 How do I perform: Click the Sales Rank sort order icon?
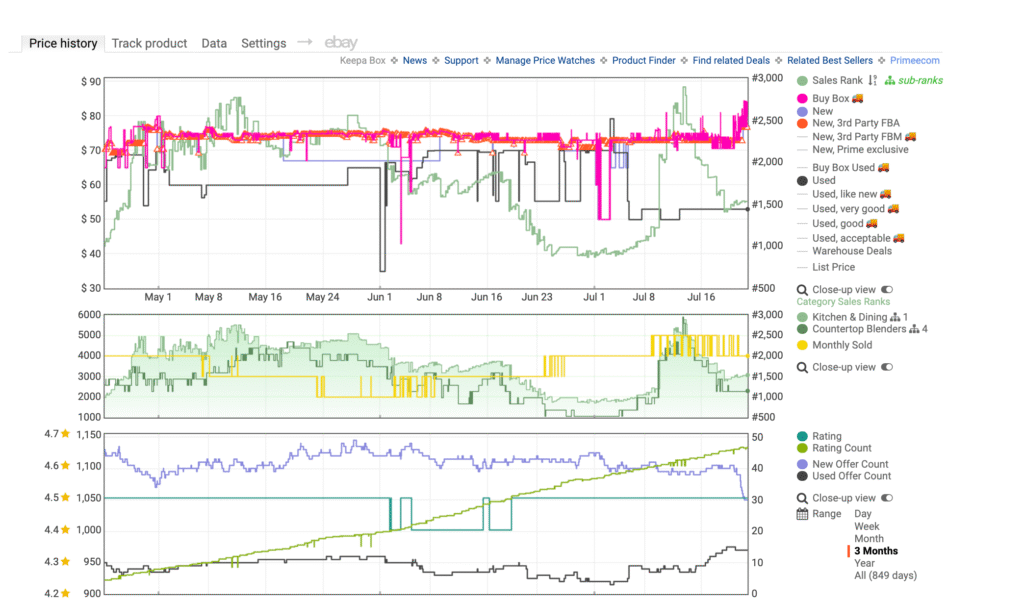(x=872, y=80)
* * *
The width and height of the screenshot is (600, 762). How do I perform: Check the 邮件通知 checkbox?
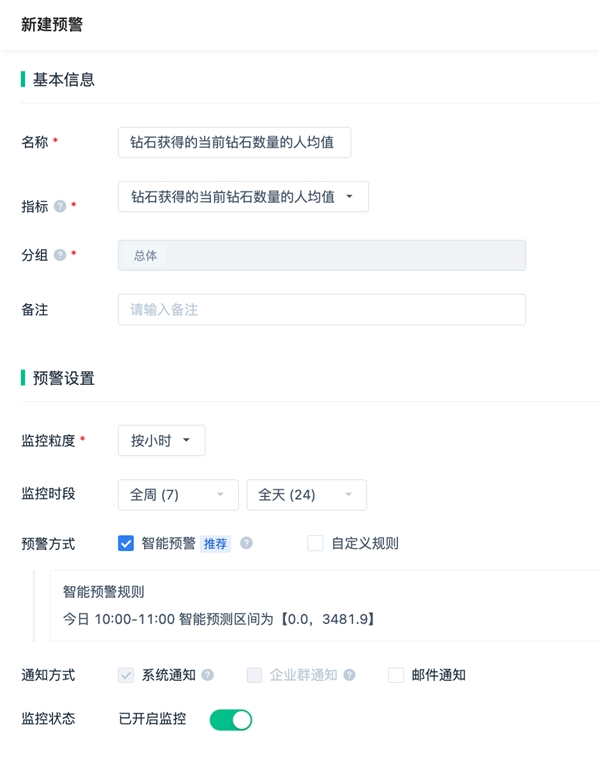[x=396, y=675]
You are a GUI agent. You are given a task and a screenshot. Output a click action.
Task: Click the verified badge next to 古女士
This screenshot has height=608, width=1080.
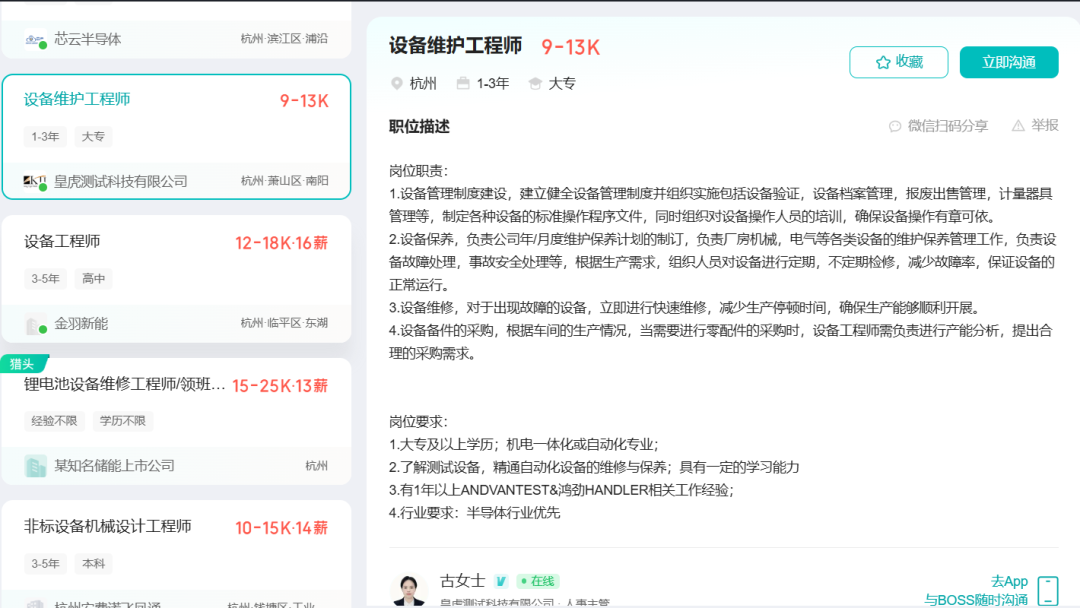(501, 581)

EXERCISE DESCRIPTION —
Gather every line from the data above that contains the string "width", with case counting.

TASK RESULT —
The width and height of the screenshot is (600, 762). How do I perform: Check the 邮件通知 checkbox?
This screenshot has height=608, width=1080.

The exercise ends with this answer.